When Ngata served his four-game suspension at the end of last season, rookie lineman Timmy Jernigan started in the nine-year veteran’s position for three games, registering 10 tackles and two sacks. Brandon Williams also flourished in his second year in purple and black alongside Ngata.
But the Ravens traded Ngata to the Detroit Lions during the offseason because of his high salary cap number. Now, the team will rely on Jernigan, Williams and a slew of other budding linemen to offset the five-time Pro Bowler’s loss.
The Ravens drafted Kapron Lewis-Moore in the sixth round of the 2013 draft. He suffered a torn ACL in the national championship with Notre Dame and tore his Achilles tendon during offseason workouts last year.

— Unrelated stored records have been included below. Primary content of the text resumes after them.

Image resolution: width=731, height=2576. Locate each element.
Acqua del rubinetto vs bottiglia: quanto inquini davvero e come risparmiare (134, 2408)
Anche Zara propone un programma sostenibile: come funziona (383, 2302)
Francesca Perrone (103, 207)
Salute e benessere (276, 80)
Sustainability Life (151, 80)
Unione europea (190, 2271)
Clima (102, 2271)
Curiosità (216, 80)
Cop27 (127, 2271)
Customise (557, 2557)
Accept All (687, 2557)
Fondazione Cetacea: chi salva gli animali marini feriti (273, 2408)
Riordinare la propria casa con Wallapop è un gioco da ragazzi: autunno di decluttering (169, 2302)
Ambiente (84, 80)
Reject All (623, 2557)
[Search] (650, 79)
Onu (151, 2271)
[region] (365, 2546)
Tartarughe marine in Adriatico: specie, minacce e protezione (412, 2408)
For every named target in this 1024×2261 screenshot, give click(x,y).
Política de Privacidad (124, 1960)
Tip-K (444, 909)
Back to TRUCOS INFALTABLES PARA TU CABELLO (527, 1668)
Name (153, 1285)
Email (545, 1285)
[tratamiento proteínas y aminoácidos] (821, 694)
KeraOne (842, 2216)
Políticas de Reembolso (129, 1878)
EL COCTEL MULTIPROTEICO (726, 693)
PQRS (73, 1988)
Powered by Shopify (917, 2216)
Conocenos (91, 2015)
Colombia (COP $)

Though rust and repercussions from his injuries could take a toll on his production, Lewis-Moore could emerge as a dark horse candidate to see time in the Ravens’ new-look line. So could Brent Urban, the Ravens’ fourth-round pick last year, who tore his ACL before last season.
“It’s really important that Brent Urban and Kapron Lewis-Moore come on,” Harbaugh said on the team’s website. “The young D-linemen obviously are going to be huge for us. We’ve gotten younger there really quickly.”
The Ravens also took nose tackle Carl Davis with the 90th overall pick in the 2015 draft. The Iowa product notched 36 tackles, including nine for a loss, as a senior. His versatility, combined with how well he acclimates to the speed of the NFL, could give the Ravens’ a fresh defensive interior.
DeAngelo Tyson and Lawrence Guy also established themselves as credible contributors last year. If the Ravens newcomers can stay healthy, their defensive line rotation could quickly erase the doubt surrounding Ngata’s departure.
3. Can the secondary stay healthy?
A rash of injuries throughout the 2015 campaign depleted the Ravens’ secondary. Five cornerbacks and one safety ended the season in Injured Reserve and a total of 12 cornerbacks cycled through the Ravens’ roster.
The biggest loss was Jimmy Smith, who had evolved into a top-tier corner before suffering a season-ending foot injury in Week 8. Entering his fifth year, Smith signed a four-year extension worth $41 million. Along with Lardarius Webb, who was hampered by a back injury for the majority of 2014, Smith could fix the Ravens backfield that served as the team’s most glaring weakness one year ago.
“His best football is still ahead of him,” Ravens general manager Ozzie Newsome said after Smith signed his new contract. “If he doesn’t get hurt in the Cincinnati game last year, I don’t know where he could have ended up at as a player, but he is definitely trending up.”
The Ravens also return Asa Jackson, Rashaan Melvin and Anthony Levine to the lineup. With another offseason of improvement and less injury-induced pressure to produce, the three corners could emerge as more consistent reserves. Tray Walker, the Ravens’ fourth-round pick from Texas Southern, could also see time alongside the two veteran starters.
Poor health unraveled this unit early in the 2014 season. The Ravens advanced to the second round of the playoffs in spite of the secondary’s shortcomings, but to play deep into January and February, the secondary must be better.